▸ **Direction**: How many of the lines below contain the string "Task"? Reply with the number alone.

▸ **Material provided**:
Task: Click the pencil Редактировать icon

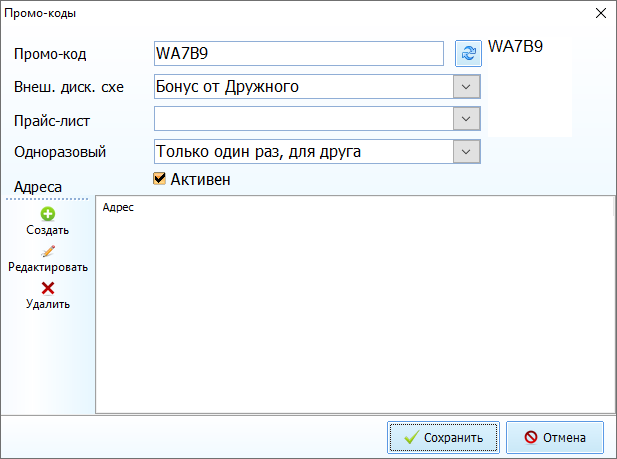Action: [x=48, y=251]
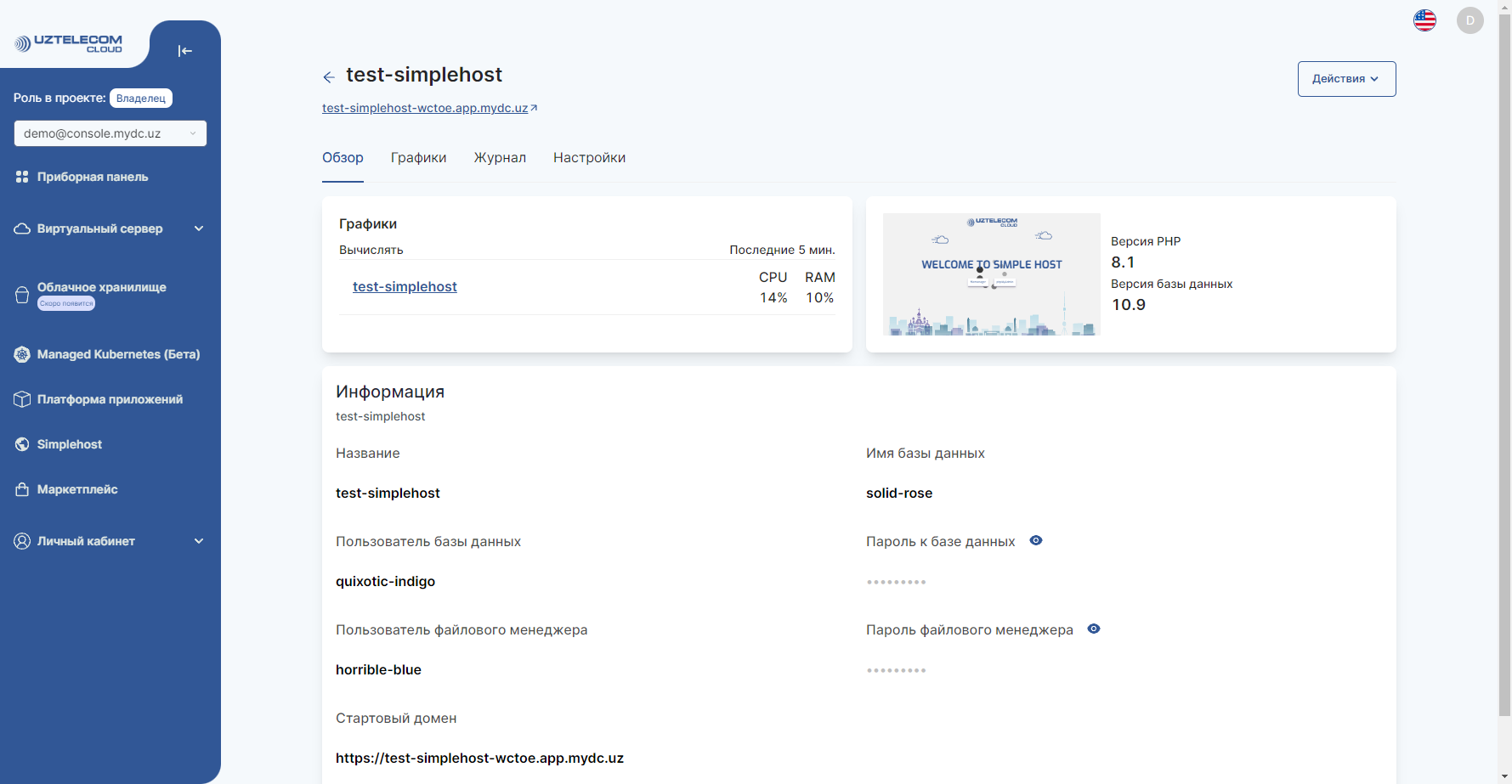Screen dimensions: 1512x784
Task: Select the demo@console.mydc.uz account field
Action: click(110, 133)
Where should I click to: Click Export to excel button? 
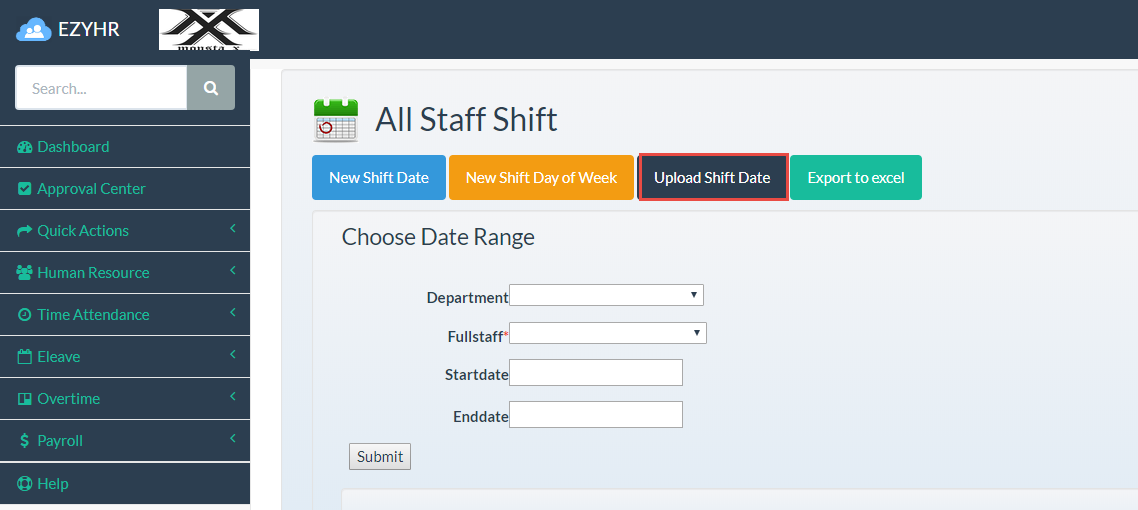(856, 178)
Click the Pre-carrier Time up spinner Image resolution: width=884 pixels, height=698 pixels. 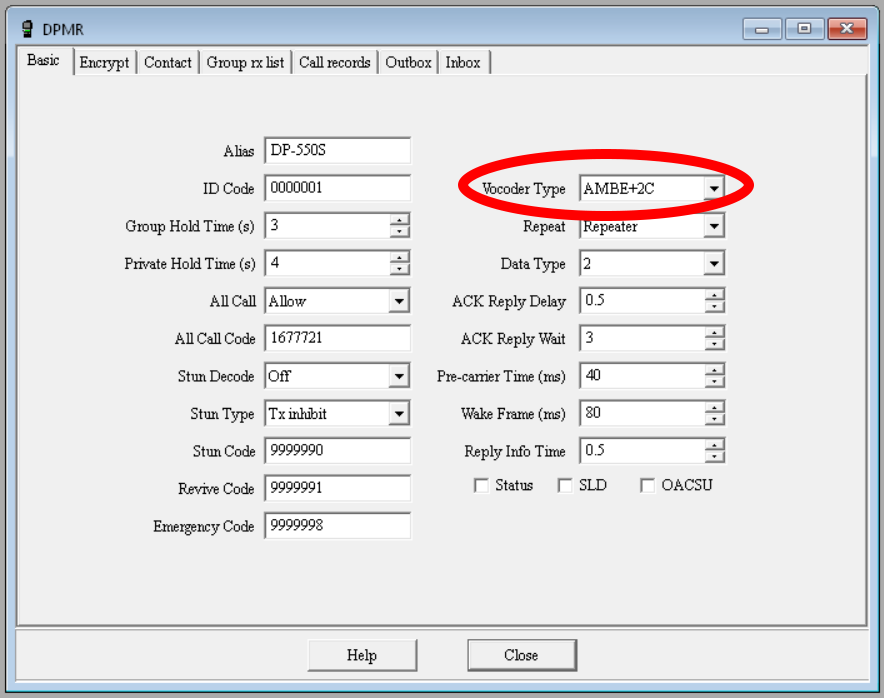715,370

▸ **Exercise response**: 2